■ What to produce
Would you please transcribe the entire listing exactly?

■ The input
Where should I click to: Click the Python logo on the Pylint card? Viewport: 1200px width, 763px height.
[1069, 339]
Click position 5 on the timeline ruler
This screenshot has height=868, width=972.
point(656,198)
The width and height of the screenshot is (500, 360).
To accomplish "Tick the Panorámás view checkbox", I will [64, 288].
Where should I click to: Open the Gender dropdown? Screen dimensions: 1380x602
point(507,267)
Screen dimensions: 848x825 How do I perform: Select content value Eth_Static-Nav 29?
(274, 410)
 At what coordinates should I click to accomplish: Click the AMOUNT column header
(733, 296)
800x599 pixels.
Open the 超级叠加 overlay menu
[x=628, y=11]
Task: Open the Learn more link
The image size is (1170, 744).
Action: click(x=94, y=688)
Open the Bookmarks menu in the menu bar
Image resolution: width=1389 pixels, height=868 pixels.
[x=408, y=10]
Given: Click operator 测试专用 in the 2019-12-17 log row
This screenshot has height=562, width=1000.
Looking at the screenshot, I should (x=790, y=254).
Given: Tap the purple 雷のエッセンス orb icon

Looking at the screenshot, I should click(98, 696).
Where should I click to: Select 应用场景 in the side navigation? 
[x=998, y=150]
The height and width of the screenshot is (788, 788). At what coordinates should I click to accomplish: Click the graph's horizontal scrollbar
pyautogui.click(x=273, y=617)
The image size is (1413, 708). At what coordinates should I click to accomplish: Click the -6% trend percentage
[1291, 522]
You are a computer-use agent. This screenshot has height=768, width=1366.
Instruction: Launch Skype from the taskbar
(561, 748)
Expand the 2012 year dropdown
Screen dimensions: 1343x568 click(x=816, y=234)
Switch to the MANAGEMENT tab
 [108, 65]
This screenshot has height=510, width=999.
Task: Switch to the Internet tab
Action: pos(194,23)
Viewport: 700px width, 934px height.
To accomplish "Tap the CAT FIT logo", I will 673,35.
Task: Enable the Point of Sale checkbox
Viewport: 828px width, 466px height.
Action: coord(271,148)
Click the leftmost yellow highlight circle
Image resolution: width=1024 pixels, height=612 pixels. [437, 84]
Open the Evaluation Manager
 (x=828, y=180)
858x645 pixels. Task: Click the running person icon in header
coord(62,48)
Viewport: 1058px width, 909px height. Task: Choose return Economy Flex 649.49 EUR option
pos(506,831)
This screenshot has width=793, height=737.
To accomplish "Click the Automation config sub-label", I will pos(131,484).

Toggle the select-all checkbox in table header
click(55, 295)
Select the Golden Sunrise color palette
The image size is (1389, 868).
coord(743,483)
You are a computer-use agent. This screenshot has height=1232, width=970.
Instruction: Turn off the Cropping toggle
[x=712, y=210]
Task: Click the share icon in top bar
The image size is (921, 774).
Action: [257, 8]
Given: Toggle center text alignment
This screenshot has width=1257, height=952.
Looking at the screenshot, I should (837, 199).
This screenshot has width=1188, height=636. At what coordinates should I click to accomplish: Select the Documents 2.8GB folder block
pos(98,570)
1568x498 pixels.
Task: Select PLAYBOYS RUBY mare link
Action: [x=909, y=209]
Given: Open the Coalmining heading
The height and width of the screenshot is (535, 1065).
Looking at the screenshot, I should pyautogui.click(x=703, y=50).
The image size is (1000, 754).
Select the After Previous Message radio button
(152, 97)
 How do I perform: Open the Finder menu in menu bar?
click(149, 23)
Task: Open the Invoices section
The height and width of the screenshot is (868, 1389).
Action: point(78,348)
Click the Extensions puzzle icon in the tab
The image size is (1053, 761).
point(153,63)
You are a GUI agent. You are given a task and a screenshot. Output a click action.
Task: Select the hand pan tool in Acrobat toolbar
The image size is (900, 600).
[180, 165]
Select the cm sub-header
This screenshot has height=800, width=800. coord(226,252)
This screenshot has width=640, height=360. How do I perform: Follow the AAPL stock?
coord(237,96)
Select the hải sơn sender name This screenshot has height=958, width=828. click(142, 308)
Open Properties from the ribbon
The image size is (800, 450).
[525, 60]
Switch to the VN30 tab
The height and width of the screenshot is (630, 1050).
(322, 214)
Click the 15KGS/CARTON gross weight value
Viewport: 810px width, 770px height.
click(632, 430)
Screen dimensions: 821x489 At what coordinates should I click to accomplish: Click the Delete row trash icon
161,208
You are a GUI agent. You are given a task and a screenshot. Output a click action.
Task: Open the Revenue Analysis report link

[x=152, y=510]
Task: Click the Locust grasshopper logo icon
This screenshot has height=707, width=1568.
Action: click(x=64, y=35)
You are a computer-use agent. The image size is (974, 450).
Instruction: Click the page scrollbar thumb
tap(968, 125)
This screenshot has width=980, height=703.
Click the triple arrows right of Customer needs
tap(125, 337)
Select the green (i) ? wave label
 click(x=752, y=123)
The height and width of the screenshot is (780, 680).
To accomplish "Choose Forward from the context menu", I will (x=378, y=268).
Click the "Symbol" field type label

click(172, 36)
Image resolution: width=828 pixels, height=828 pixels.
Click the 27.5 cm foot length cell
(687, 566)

■ Task response
Where should I click to: Click the Python logo on the Pylint card? Viewport: 1200px width, 763px height.
[1069, 339]
Click position 5 on the timeline ruler
This screenshot has height=868, width=972.
point(656,198)
The width and height of the screenshot is (500, 360).
To accomplish "Tick the Panorámás view checkbox", I will [64, 288].
Where should I click to: Open the Gender dropdown? Screen dimensions: 1380x602
point(507,267)
Screen dimensions: 848x825 How do I perform: Select content value Eth_Static-Nav 29?
(274, 410)
 At what coordinates should I click to accomplish: Click the AMOUNT column header
(733, 296)
800x599 pixels.
Open the 超级叠加 overlay menu
[x=628, y=11]
Task: Open the Learn more link
The image size is (1170, 744).
Action: click(x=94, y=688)
Open the Bookmarks menu in the menu bar
Image resolution: width=1389 pixels, height=868 pixels.
[x=408, y=10]
Given: Click operator 测试专用 in the 2019-12-17 log row
This screenshot has height=562, width=1000.
Looking at the screenshot, I should (x=790, y=254).
Given: Tap the purple 雷のエッセンス orb icon

Looking at the screenshot, I should click(98, 696).
Where should I click to: Select 应用场景 in the side navigation? 
[x=998, y=150]
The height and width of the screenshot is (788, 788). At what coordinates should I click to accomplish: Click the graph's horizontal scrollbar
pyautogui.click(x=273, y=617)
The image size is (1413, 708). At what coordinates should I click to accomplish: Click the -6% trend percentage
[1291, 522]
You are a computer-use agent. This screenshot has height=768, width=1366.
Instruction: Launch Skype from the taskbar
(561, 748)
Expand the 2012 year dropdown
Screen dimensions: 1343x568 click(x=816, y=234)
Switch to the MANAGEMENT tab
 [108, 65]
This screenshot has height=510, width=999.
Task: Switch to the Internet tab
Action: pos(194,23)
Viewport: 700px width, 934px height.
To accomplish "Tap the CAT FIT logo", I will 673,35.
Task: Enable the Point of Sale checkbox
Viewport: 828px width, 466px height.
Action: coord(271,148)
Click the leftmost yellow highlight circle
Image resolution: width=1024 pixels, height=612 pixels. [437, 84]
Open the Evaluation Manager
 (x=828, y=180)
858x645 pixels. Task: Click the running person icon in header
coord(62,48)
Viewport: 1058px width, 909px height. Task: Choose return Economy Flex 649.49 EUR option
pos(506,831)
This screenshot has width=793, height=737.
To accomplish "Click the Automation config sub-label", I will pos(131,484).

Toggle the select-all checkbox in table header
click(55, 295)
Select the Golden Sunrise color palette
The image size is (1389, 868).
coord(743,483)
You are a computer-use agent. This screenshot has height=1232, width=970.
Instruction: Turn off the Cropping toggle
[x=712, y=210]
Task: Click the share icon in top bar
The image size is (921, 774).
Action: [257, 8]
Given: Toggle center text alignment
This screenshot has width=1257, height=952.
Looking at the screenshot, I should (837, 199).
This screenshot has width=1188, height=636. At what coordinates should I click to accomplish: Select the Documents 2.8GB folder block
pos(98,570)
1568x498 pixels.
Task: Select PLAYBOYS RUBY mare link
Action: [x=909, y=209]
Given: Open the Coalmining heading
The height and width of the screenshot is (535, 1065).
Looking at the screenshot, I should pyautogui.click(x=703, y=50).
The image size is (1000, 754).
Select the After Previous Message radio button
(152, 97)
 How do I perform: Open the Finder menu in menu bar?
click(149, 23)
Task: Open the Invoices section
The height and width of the screenshot is (868, 1389).
Action: point(78,348)
Click the Extensions puzzle icon in the tab
The image size is (1053, 761).
point(153,63)
You are a GUI agent. You are given a task and a screenshot. Output a click action.
Task: Select the hand pan tool in Acrobat toolbar
The image size is (900, 600).
[180, 165]
Select the cm sub-header
This screenshot has height=800, width=800. coord(226,252)
This screenshot has width=640, height=360. How do I perform: Follow the AAPL stock?
coord(237,96)
Select the hải sơn sender name This screenshot has height=958, width=828. click(142, 308)
Open Properties from the ribbon
The image size is (800, 450).
[525, 60]
Switch to the VN30 tab
The height and width of the screenshot is (630, 1050).
(322, 214)
Click the 15KGS/CARTON gross weight value
Viewport: 810px width, 770px height.
click(632, 430)
Screen dimensions: 821x489 At what coordinates should I click to accomplish: Click the Delete row trash icon
161,208
You are a GUI agent. You are given a task and a screenshot. Output a click action.
Task: Open the Revenue Analysis report link

[x=152, y=510]
Task: Click the Locust grasshopper logo icon
This screenshot has height=707, width=1568.
Action: click(x=64, y=35)
You are a computer-use agent. The image size is (974, 450).
Instruction: Click the page scrollbar thumb
tap(968, 125)
This screenshot has width=980, height=703.
Click the triple arrows right of Customer needs
tap(125, 337)
Select the green (i) ? wave label
 click(x=752, y=123)
The height and width of the screenshot is (780, 680).
To accomplish "Choose Forward from the context menu", I will (x=378, y=268).
Click the "Symbol" field type label

click(172, 36)
Image resolution: width=828 pixels, height=828 pixels.
Click the 27.5 cm foot length cell
(687, 566)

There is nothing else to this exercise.